### Problem description:
Nothing is needed except the lines below that run from the one with "Ouzo Effect in the Quran (325, 1022)" through the one with "Zakat Calculator (116, 2200)", repeated exactly.

Stored data START

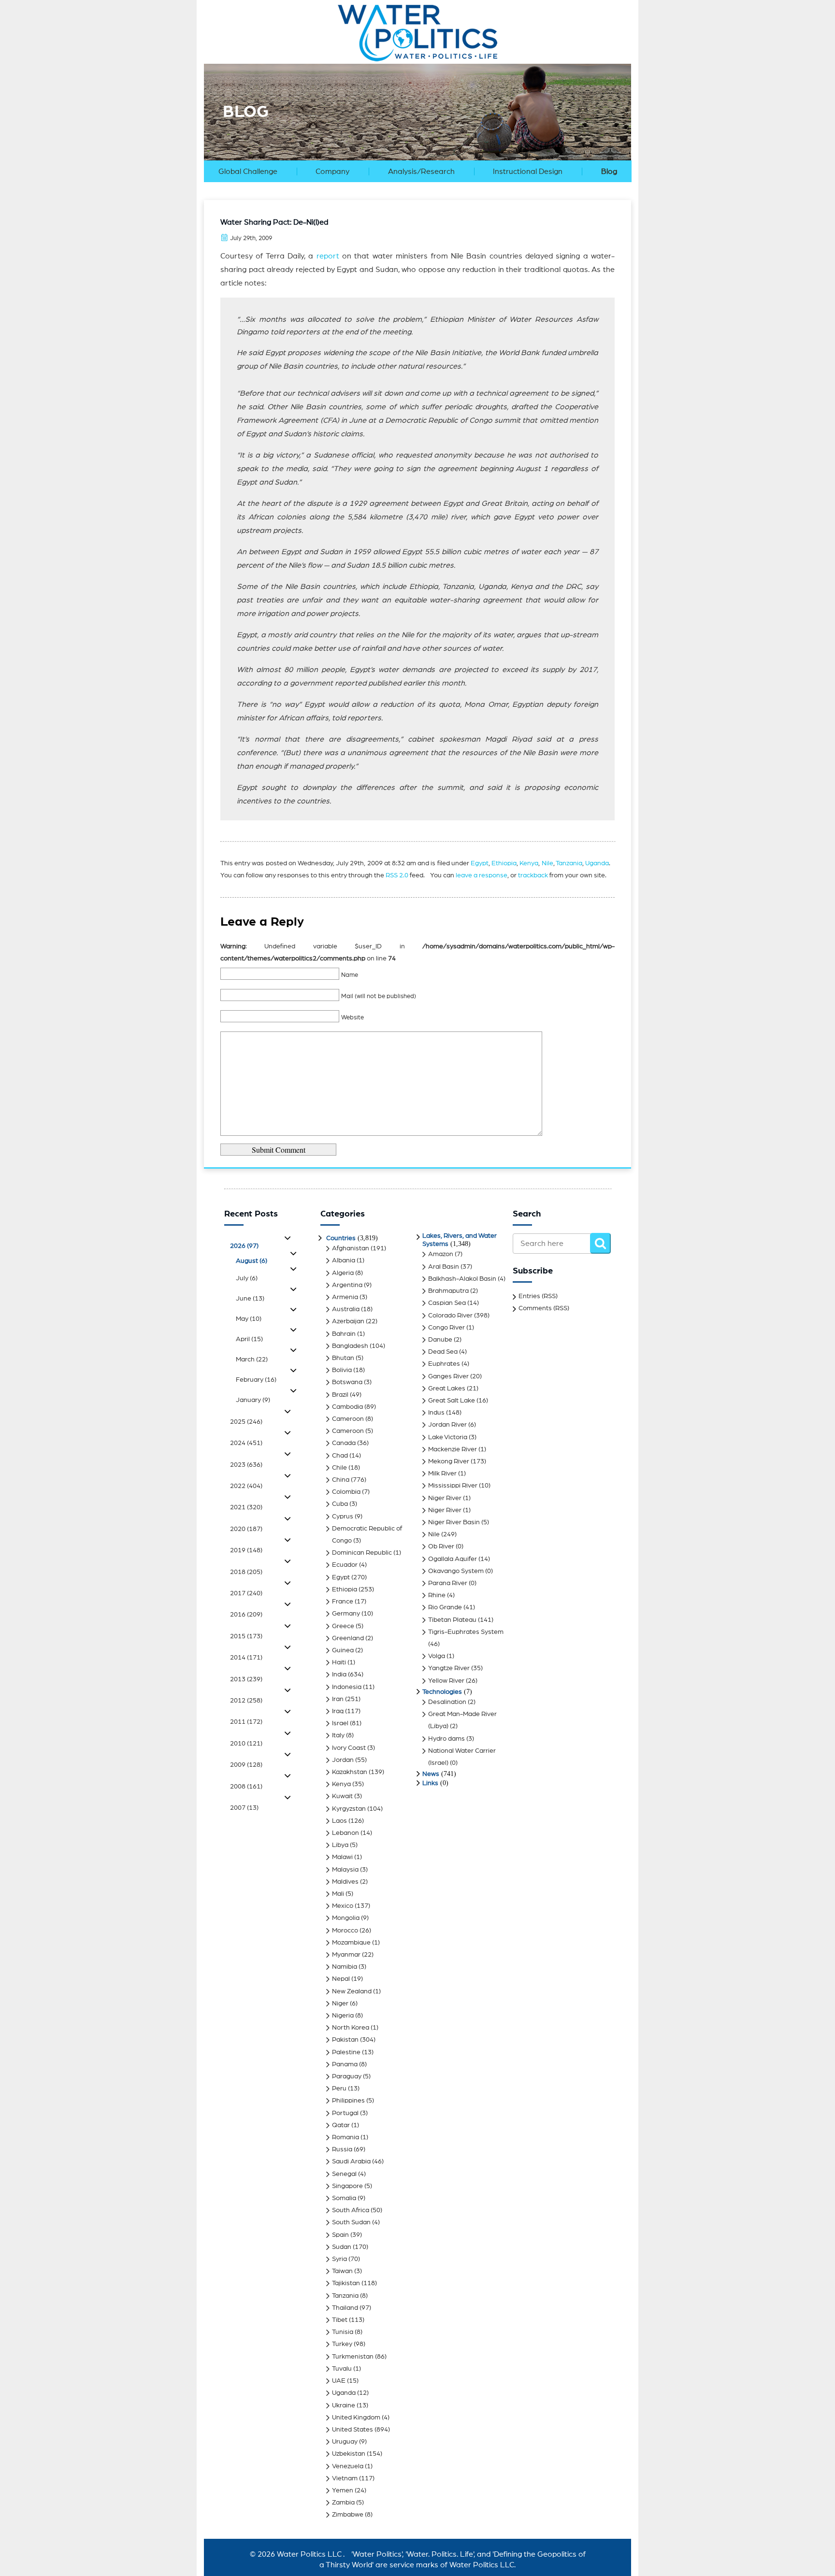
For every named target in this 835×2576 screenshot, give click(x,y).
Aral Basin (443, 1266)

Stored data END
Stored data START

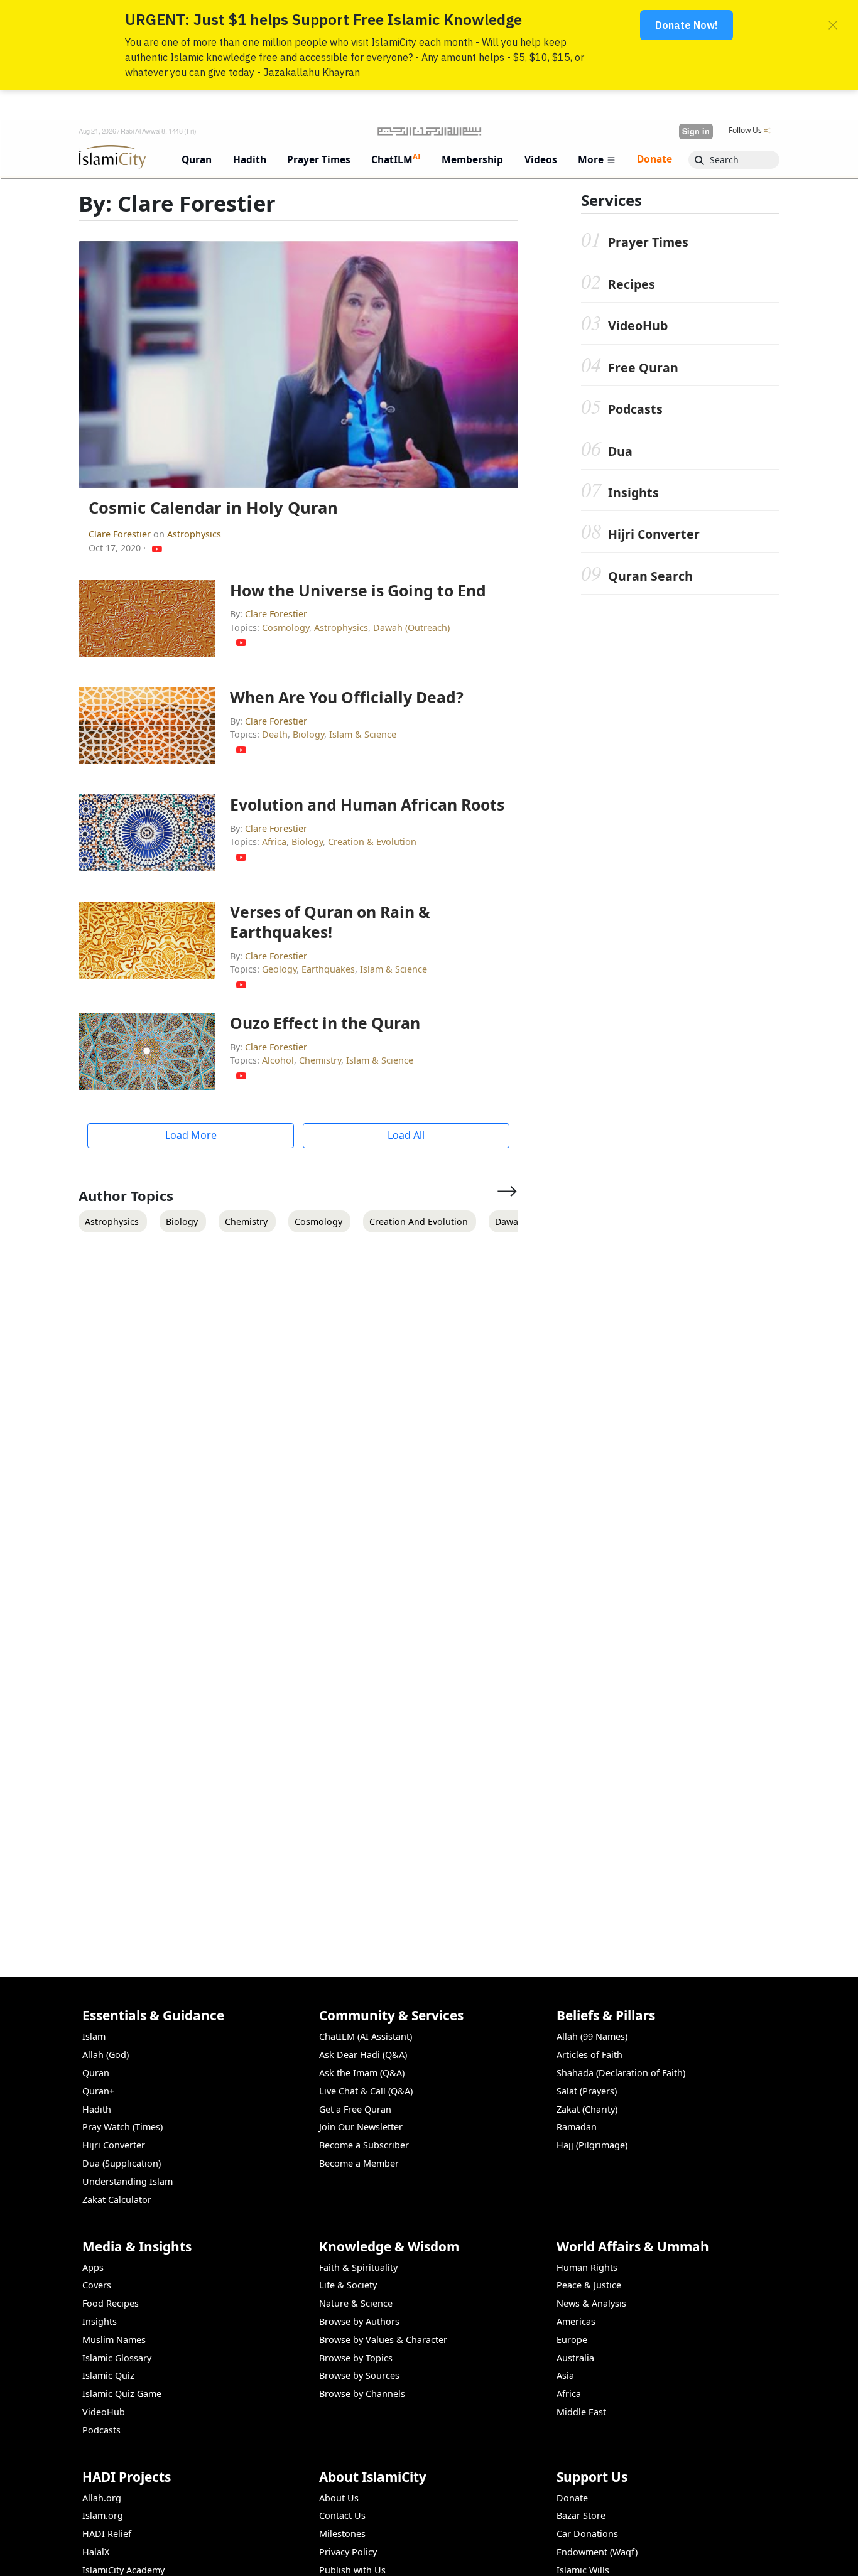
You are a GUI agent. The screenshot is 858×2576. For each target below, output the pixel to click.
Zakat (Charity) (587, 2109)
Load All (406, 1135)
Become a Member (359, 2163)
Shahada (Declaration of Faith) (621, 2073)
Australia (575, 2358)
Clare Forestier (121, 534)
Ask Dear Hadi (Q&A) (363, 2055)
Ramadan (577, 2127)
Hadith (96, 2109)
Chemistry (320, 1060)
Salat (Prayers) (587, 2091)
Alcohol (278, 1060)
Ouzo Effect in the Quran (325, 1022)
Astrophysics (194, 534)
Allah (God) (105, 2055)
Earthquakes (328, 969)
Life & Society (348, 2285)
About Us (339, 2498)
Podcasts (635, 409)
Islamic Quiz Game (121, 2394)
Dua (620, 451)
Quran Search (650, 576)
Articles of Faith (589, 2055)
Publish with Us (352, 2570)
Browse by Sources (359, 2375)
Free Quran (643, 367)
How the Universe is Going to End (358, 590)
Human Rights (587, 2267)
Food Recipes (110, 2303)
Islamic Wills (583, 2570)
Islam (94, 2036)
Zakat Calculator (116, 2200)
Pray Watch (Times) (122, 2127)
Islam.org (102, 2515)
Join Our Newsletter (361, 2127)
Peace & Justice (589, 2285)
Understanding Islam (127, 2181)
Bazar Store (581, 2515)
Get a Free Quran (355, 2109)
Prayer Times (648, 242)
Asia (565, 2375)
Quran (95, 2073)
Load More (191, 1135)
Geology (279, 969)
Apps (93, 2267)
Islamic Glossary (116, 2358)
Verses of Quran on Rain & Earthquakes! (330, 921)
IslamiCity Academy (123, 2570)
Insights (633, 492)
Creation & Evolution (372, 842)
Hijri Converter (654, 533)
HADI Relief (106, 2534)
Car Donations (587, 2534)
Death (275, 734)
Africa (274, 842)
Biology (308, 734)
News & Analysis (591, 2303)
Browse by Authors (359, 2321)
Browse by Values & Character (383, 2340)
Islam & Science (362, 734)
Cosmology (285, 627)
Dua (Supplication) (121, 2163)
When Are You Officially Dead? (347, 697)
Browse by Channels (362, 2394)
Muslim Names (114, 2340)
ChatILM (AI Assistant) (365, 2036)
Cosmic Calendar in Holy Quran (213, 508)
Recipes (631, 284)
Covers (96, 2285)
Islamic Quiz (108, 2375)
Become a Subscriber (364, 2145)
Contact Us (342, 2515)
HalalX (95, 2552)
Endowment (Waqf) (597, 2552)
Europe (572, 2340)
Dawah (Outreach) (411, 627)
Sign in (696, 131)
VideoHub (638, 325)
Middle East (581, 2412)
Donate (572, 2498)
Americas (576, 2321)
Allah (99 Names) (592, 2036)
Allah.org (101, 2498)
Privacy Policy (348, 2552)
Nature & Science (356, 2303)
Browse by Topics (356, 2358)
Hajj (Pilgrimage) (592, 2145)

Stored data END
Stored data START

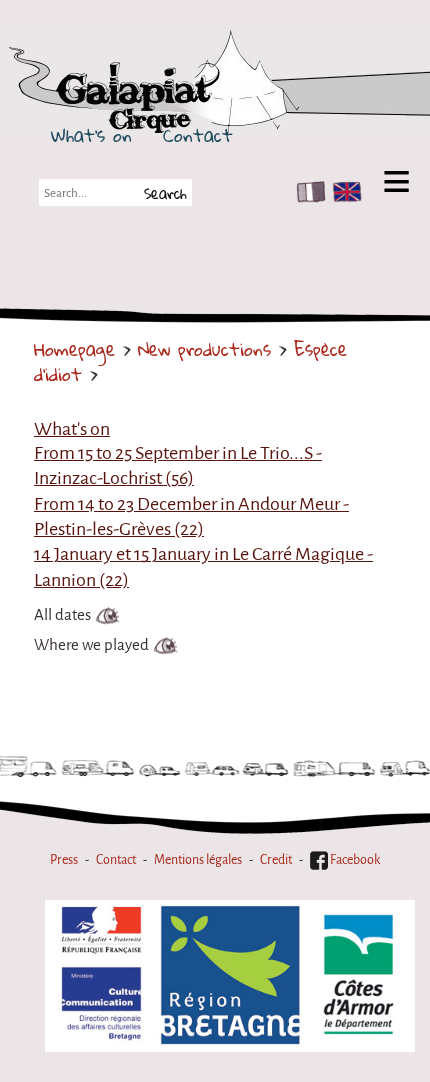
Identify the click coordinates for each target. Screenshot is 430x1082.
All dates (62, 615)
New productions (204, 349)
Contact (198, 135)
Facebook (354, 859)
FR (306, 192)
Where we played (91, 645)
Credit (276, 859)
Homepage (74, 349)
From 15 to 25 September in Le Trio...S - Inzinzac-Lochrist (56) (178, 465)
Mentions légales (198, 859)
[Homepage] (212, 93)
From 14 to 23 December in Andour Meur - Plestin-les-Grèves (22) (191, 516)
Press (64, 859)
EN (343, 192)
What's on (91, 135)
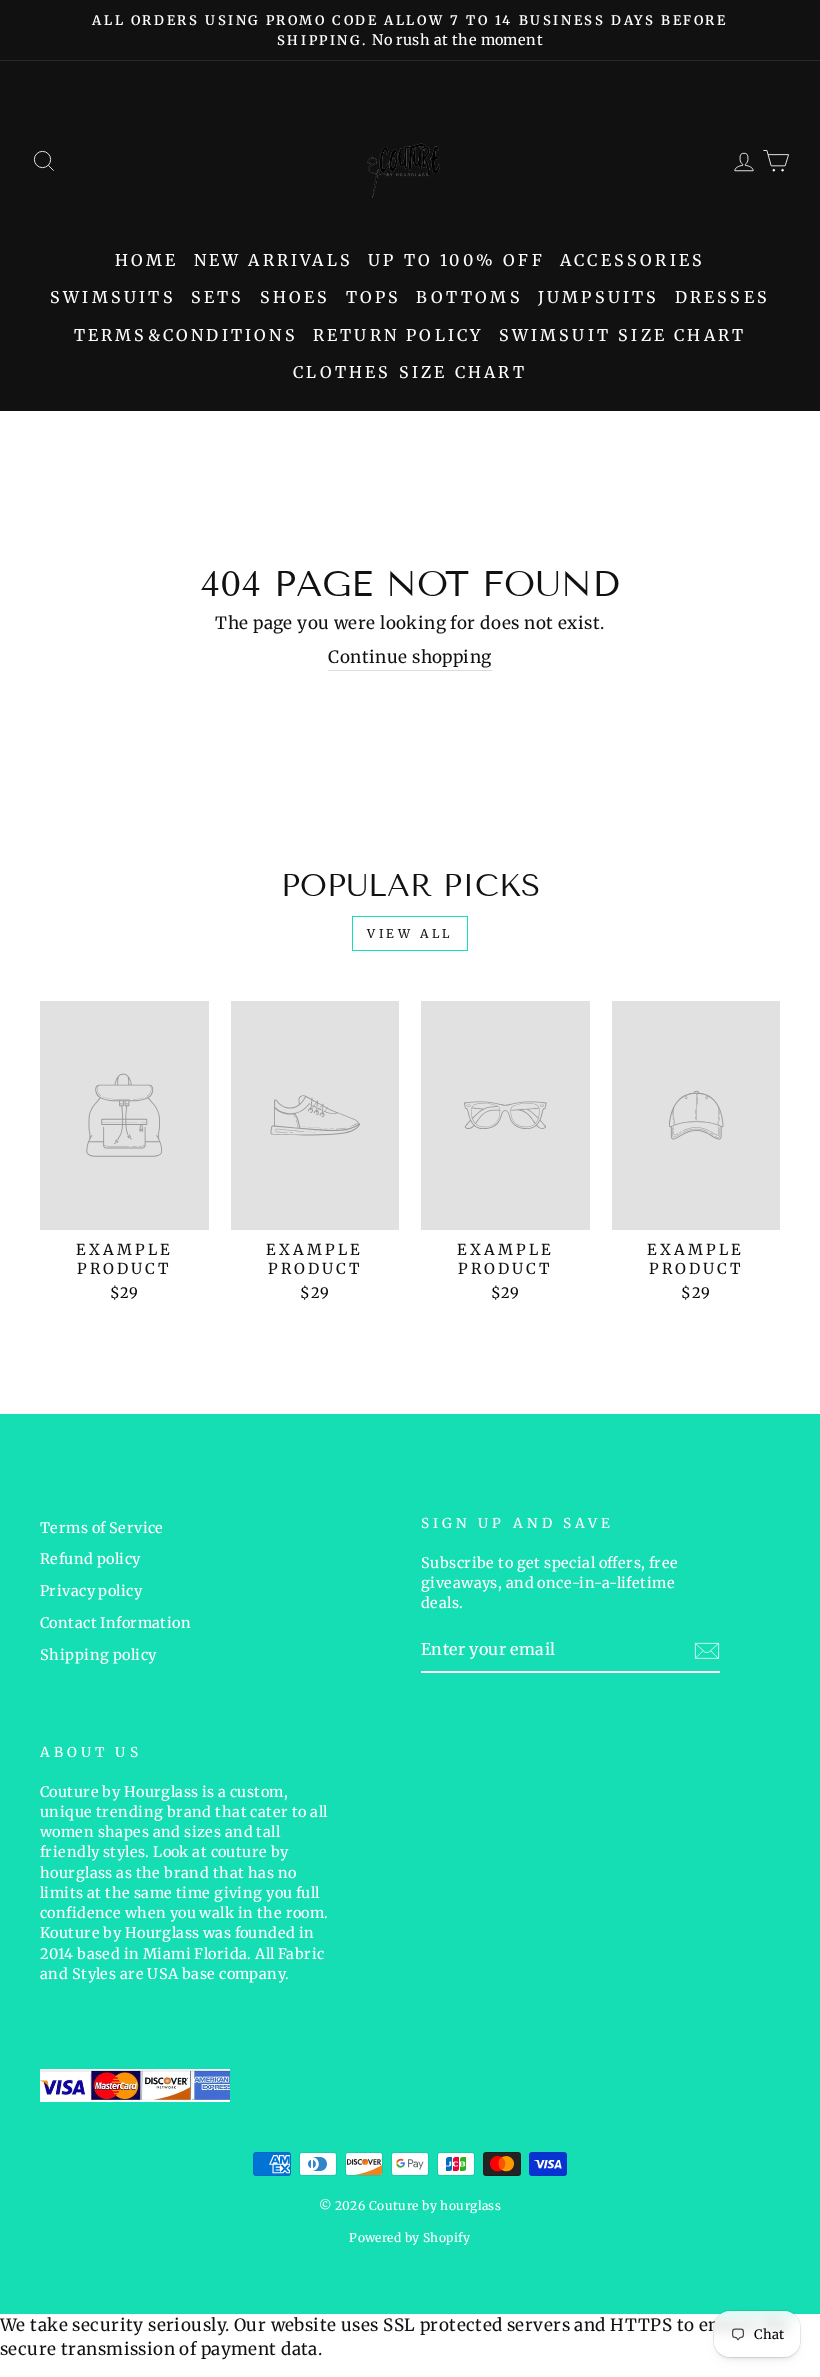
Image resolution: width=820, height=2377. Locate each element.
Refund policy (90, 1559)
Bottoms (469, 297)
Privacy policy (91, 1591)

Stored data END

### Solution:
Ouzo Effect in the Quran (325, 1022)
Astrophysics (194, 534)
Allah (God) (105, 2055)
Earthquakes (328, 969)
Life & Society (348, 2285)
About Us (339, 2498)
Podcasts (635, 409)
Islamic Quiz Game (121, 2394)
Dua (620, 451)
Quran Search (650, 576)
Articles of Faith (589, 2055)
Publish with Us (352, 2570)
Browse by Sources (359, 2375)
Free Quran (643, 367)
How the Universe is Going to End (358, 590)
Human Rights (587, 2267)
Food Recipes (110, 2303)
Islamic Wills (583, 2570)
Islam (94, 2036)
Zakat Calculator (116, 2200)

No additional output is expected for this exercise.